JUNE 2013…MIND CONTOL HAS BEEN CONQUERED BY OUR SCIENTIST
Researchers at the University of Minnesota have done away with all that tedious joystick work by developing a mind-controlled quadcopter. It may seem like the top item of next year’s Christmas list, but it also serves a very practical purpose. Using a skullcap fitted with a Brain Computer Interface (BCI), the University’s College of Science and Engineering hopes to develop ways for people suffering from paralysis or neurodegenerative diseases to employ thought to control wheelchairs and other devices. The aim of the Minnesota team led by biomedical engineering professor Bin He is to develop ways of developing thought-control devices that can work reliably at high speed, without the need for surgical implantation.

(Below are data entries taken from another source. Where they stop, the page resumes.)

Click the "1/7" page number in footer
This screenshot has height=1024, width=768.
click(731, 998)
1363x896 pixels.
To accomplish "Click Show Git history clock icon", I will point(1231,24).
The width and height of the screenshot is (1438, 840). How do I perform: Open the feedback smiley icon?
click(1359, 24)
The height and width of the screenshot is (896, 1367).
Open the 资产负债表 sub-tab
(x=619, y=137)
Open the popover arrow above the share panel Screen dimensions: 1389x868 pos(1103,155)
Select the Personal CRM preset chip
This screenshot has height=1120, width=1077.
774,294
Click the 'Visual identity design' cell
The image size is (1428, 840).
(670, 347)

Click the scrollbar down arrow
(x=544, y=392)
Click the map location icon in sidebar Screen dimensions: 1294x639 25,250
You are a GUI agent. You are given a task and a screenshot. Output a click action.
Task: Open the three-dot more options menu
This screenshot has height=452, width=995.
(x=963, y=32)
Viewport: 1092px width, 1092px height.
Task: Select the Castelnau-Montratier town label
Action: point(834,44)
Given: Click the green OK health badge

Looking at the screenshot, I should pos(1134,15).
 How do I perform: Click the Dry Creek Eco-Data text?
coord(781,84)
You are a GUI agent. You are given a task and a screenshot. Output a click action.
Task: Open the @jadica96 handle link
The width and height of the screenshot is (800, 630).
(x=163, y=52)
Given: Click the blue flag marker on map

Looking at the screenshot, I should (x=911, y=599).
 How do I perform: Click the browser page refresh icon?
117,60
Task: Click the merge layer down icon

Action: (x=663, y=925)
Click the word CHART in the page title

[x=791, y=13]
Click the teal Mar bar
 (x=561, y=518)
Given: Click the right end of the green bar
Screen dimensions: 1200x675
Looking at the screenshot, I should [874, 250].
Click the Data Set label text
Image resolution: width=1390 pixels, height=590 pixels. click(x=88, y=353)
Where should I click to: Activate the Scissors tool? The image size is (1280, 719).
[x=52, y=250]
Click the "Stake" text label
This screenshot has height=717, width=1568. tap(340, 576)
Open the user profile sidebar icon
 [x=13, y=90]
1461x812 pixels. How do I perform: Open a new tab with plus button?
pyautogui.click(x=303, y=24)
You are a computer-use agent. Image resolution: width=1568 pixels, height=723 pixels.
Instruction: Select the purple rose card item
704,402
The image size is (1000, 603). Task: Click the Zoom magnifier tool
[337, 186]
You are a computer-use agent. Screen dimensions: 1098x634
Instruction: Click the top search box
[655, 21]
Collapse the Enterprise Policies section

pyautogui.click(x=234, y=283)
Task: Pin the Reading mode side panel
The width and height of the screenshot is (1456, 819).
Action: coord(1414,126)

This means extensive real-world testing and, though spectacular, flying is actually a very simple activity in a three-dimensional environment without the complications of obstacles and terrain that a ground vehicle encounters. That’s one of the reason why it was possible to make a plane that flies on autopilot decades before a self-driving car was even considered. So for developing mind-controlled devices, something like a quadcopter is an inexpensive option because is it relatively easy to control the variables of the experiment. The quadcopter used was an AR Drone 1.0 built by Parrot SA of Paris, France. It is configured to fly with forward motion pre-set and the operator is able to use mind control to make it go left or right or up and down. A video camera mounted on the front provides a field of view pointing directly forward, an arrangement designed to promote a sense of embodiment in the operator and enhance feedback. The key feature of the mind-controlled quadcopter was the non-invasive BCI skullcap. Invasive BCI are used for controlling robot limbs and have shown some success, but embedding these are a major surgical undertaking with risks of infection and rejection. Non-invasive versions can avoid these problems we’ve already seen projects that use this approach for controlling wheelchairs and robotic appendages. Even if the ultimate goal is an implanted interface, a non-invasive BCI can help in the process by allowing the patient to become familiar with a BCI before the procedure, especially for a progressive neurodegenerative disorder, such as amyotrophic lateral sclerosis, where early implantation isn’t warranted.
KEN’S NOTE: Every once in a while I come across something truly amazing. Could this be a spin-off of reverse engineering of alien craft. Anything is possible these days.